Grant Tennille, director of the Arkansas Economic Development Commission, told a legislative panel on Wednesday (Aug. 29) that a $40 million tax cut for manufacturers and large industry reinvestments should be considered.
Tennille said, as he has on previous occasions, that there is a difference in how the state calculates sales tax on equipment purchased by existing Arkansas-based companies that look to expand operations in state.
He said that the tax calculation penalizes companies interested in expanding and has been the subject of conversation in several negotiations.
Rob Moritz with our content partner, the Arkansas News Bureau, covered the Joint Committee on Economic and Tax Policy and reports:
“We need to do everything we can to incentivize companies to reinvest in their facilities in Arkansas,” Tennille said. “That’s what keeps them here, that’s what helps them grow. We shouldn’t punish them for reinvesting.”
“Just in the time that I’ve been at the agency I’ve gotten pulled into the middle of some of these fights,” he said, adding by subjecting the purchases to upgrade existing facilities to the state sales tax, “my contention is we are placing a burden on this company.”

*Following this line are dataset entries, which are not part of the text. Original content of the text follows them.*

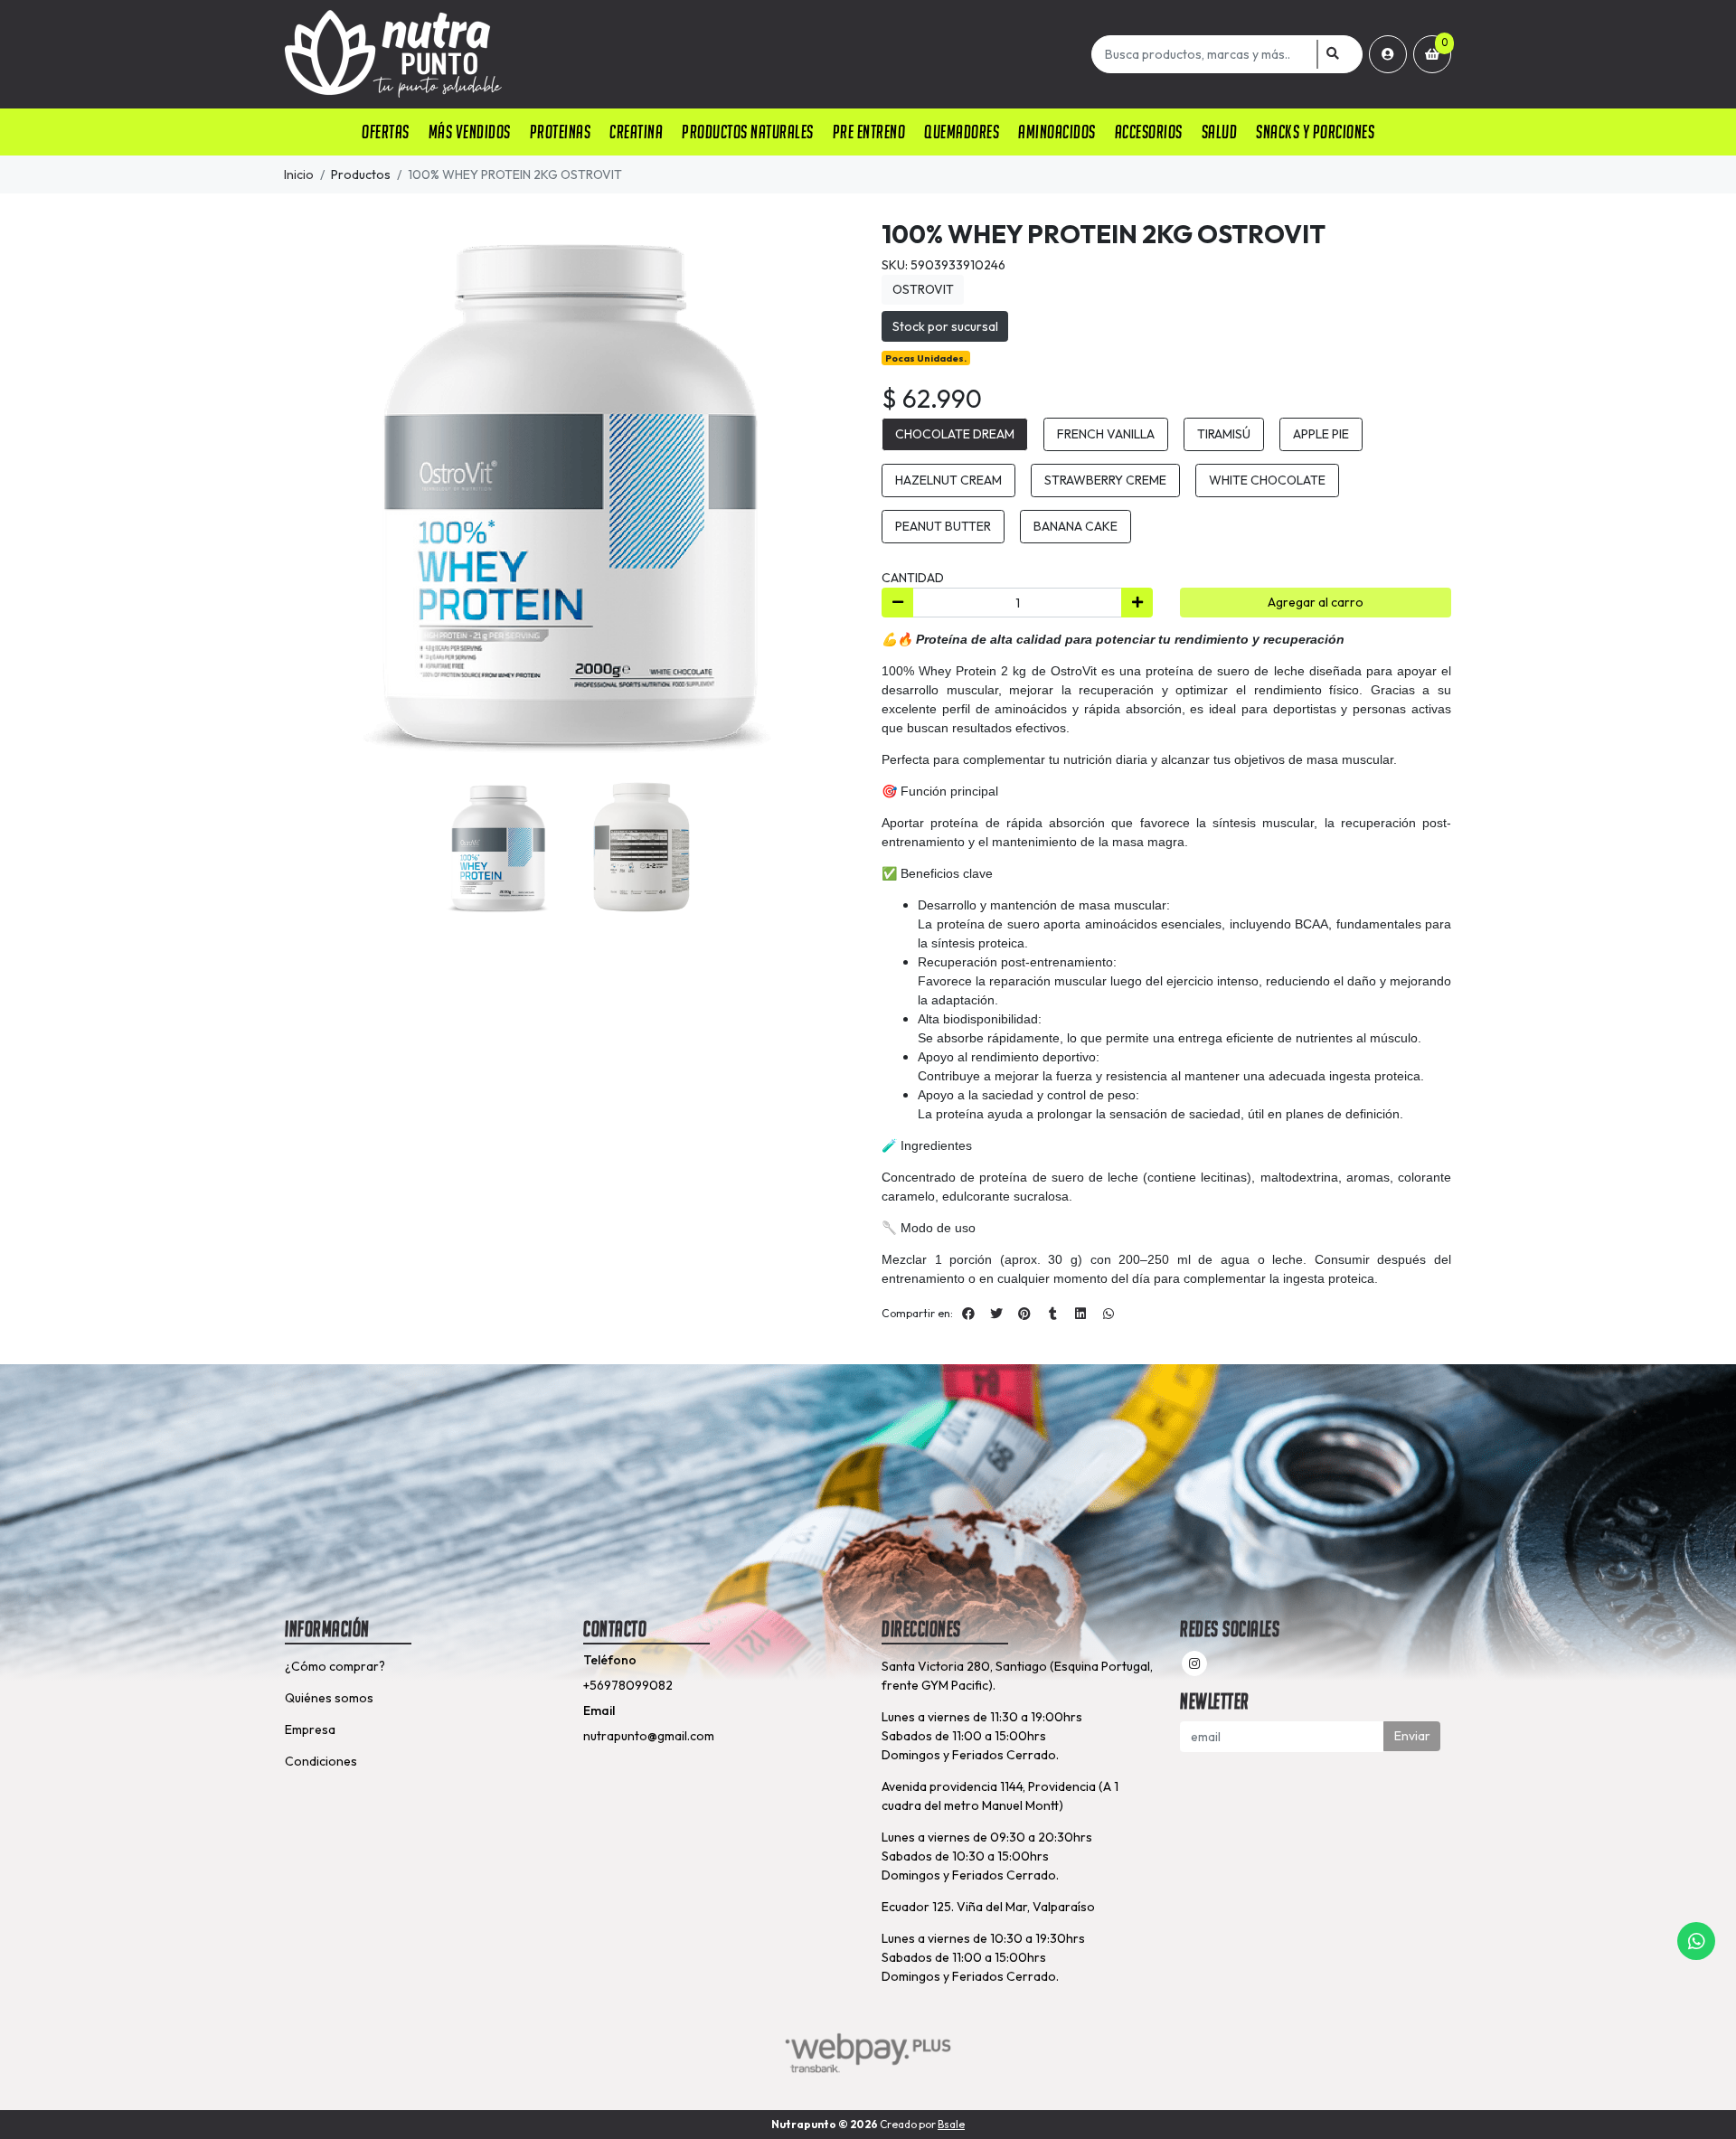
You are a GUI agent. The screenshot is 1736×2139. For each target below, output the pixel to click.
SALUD (1220, 131)
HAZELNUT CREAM (948, 480)
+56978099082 (628, 1685)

“There is some bean counter sitting somewhere off from here who has a certain amount of money to make investments across a portfolio of operations in a number of different states… he’s going to make those investments where the dollar goes the furthest,” Tennille said. “If they avoid investing in Arkansas because they don’t want to pay sales tax on the replacement widget, then ultimately that facility becomes less efficient. As it become less efficient, its profile in the company’s portfolio changes, it goes to being a swing plant, or it doesn’t get to start working on the new line of products.”